Прямо перед ним на алтарной стене закопченный дымом свечей и кадильниц Микеланджелов «Страшный суд»: Христос, грозный судия, низвергает толпы грешников в преисподнюю, заступница-мадонна, кутаясь в плащ, в ужасе прижалась к разгневанному сыну, а в самом низу Харон, перевозчик через адскую реку, широко расставив ноги, стоит в своей лодке и подгоняет осужденных веслом…

Он уходит отдохнуть в знаменитые Лоджии Рафаэля. Совсем недавно неаполитанский король Мюрат, маршал Наполеона, приказал застеклить украшенный великим художником портик; рамы и стекла бросают на стены тени и блики, зато защищают работу от дождя. Карл смотрит на раскинувшийся вокруг Рим, — никто в Вечном городе уже не вспоминает баловня случая Мюрата, но все по-прежнему повторяют благоговейно — «Рафаэль»: если намереваешься остаться во времени, нужно расписывать бесконечные площади стен и потолков, целый мир разбрасывать на них кистью, а не сколачивать рамы…
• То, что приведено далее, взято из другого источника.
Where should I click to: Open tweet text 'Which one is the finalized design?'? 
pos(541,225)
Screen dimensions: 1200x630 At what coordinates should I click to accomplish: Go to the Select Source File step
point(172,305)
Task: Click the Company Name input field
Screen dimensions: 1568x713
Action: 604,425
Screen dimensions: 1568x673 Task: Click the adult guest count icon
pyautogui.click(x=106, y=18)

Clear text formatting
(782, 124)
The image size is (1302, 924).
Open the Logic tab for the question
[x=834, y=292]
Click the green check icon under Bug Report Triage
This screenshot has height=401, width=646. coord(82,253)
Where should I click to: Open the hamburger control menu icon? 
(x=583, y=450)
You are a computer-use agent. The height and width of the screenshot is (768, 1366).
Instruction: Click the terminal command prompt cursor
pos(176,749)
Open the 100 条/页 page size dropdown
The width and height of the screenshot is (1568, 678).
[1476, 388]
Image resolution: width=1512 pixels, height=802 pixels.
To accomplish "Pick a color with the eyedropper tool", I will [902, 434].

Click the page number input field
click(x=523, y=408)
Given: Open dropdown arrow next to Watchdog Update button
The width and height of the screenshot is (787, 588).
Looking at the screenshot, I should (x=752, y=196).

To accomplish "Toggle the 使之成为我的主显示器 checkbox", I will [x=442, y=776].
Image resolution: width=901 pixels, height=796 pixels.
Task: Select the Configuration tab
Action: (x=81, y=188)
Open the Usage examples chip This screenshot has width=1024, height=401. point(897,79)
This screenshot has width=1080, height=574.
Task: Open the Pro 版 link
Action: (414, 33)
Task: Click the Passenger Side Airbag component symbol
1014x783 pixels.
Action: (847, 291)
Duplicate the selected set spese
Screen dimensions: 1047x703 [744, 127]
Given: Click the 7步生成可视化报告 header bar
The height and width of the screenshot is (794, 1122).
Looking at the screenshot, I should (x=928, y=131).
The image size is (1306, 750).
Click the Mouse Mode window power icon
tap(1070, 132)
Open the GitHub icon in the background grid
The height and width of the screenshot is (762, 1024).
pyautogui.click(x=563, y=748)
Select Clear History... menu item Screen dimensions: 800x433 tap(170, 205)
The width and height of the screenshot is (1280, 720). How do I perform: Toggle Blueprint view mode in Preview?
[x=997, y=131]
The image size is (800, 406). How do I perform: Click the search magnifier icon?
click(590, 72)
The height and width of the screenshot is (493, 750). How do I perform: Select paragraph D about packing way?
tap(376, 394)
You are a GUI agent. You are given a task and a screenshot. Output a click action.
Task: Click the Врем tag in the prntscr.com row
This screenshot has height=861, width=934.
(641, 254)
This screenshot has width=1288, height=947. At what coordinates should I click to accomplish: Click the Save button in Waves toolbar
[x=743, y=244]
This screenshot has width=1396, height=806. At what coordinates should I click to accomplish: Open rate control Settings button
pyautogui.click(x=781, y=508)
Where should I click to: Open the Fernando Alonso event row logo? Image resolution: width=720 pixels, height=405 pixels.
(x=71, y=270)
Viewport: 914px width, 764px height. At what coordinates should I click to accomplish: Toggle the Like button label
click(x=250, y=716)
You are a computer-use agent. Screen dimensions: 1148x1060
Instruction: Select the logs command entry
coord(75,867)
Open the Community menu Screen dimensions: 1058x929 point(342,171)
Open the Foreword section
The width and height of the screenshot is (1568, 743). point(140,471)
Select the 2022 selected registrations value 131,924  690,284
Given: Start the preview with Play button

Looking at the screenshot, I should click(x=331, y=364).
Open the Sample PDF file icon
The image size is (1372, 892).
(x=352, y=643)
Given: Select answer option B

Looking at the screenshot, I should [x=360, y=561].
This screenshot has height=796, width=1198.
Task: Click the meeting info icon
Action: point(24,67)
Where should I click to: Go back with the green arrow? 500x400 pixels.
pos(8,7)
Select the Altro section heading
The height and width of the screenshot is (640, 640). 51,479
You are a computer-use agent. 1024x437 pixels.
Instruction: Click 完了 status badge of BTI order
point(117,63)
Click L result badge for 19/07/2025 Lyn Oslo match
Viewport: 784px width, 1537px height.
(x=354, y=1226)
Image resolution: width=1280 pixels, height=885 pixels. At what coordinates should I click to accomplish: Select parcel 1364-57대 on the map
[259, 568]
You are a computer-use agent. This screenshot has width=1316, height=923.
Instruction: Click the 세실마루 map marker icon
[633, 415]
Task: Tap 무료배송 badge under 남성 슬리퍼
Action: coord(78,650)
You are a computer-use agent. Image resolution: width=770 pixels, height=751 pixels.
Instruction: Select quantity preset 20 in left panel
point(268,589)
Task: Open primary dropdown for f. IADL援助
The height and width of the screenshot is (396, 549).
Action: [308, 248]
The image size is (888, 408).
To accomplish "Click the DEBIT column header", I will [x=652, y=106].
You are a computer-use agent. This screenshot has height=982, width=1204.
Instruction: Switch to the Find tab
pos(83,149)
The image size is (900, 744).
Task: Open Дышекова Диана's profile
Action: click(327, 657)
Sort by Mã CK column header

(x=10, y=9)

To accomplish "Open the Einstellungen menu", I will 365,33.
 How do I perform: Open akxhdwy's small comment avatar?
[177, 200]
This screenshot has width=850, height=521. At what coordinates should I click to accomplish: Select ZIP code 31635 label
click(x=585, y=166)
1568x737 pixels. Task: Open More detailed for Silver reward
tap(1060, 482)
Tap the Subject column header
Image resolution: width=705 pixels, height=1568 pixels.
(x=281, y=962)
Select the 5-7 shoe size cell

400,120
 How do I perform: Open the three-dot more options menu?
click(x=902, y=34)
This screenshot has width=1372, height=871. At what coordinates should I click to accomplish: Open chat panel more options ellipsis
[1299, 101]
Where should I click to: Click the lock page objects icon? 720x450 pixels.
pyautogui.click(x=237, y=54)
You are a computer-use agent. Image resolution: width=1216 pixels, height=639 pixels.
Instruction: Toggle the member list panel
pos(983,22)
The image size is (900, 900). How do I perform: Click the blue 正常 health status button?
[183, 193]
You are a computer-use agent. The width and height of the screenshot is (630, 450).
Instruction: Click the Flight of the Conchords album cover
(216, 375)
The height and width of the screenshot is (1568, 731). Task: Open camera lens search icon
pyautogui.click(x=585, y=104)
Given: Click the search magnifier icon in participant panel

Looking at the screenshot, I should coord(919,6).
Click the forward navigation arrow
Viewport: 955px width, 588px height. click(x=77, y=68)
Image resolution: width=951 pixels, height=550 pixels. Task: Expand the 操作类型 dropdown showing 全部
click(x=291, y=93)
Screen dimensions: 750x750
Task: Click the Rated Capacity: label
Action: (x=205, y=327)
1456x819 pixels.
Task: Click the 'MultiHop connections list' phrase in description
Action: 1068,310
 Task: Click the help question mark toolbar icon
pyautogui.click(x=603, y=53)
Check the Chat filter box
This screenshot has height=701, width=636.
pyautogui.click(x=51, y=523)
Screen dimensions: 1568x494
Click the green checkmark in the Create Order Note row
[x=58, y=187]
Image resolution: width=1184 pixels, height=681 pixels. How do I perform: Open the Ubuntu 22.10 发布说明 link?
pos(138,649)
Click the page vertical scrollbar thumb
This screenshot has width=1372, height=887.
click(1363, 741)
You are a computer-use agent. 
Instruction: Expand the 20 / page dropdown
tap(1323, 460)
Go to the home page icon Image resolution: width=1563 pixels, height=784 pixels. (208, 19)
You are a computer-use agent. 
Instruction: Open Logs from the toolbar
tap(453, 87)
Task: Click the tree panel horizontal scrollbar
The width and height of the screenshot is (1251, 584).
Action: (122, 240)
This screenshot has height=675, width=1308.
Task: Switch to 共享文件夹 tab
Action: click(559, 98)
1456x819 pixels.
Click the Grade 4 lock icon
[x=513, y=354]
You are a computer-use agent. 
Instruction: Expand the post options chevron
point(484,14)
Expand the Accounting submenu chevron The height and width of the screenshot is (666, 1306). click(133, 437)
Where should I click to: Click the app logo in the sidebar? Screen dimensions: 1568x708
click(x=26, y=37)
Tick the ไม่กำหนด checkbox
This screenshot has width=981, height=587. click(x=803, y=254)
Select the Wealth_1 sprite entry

Здесь, в Ватикане, Карл скоро понял: либо всю жизнь повторять затверженные азы, либо сразу идти по-своему, третьей судьбы нет. Он по привычке являлся в Ватикан с папкой под мышкой, но неделя сменяла неделю — он чувствовал: перед великими созданиями прошлого не копировать надо учиться, надо учиться начинать свое. Надо себя понять, ощутить, определить, отделить — тогда можно и копировать. Едва переступив порог Ватикана, Карл побежал к любимому Лаокоону, на бегу уже вострил мысленно карандаш — сорок раз рисовал с гипса, то-то славно хотя разок с мрамора; в голодной руке пробуждались с детства заученные движения. Увидел — сердце в испуге оборвалось и ухнуло вниз: такого Лаокоона он сроду не рисовал. Он привык в мертвый гипс вдувать жизнь, а здесь мрамор жил. Минуту-другую резко расширившимися зрачками втягивал в себя этого Лаокоона: можно того сорок раз нарисовать, можно наизусть знать и с одинаковым совершенством выполнить, начав с любой точки, этого все равно всякий раз надо создавать наново. Тот был копия с натуры, этот — сама натура, его немыслимо повторять механически, как немыслимо делать одинаковые портреты человека, если даже наизусть изучил его лицо.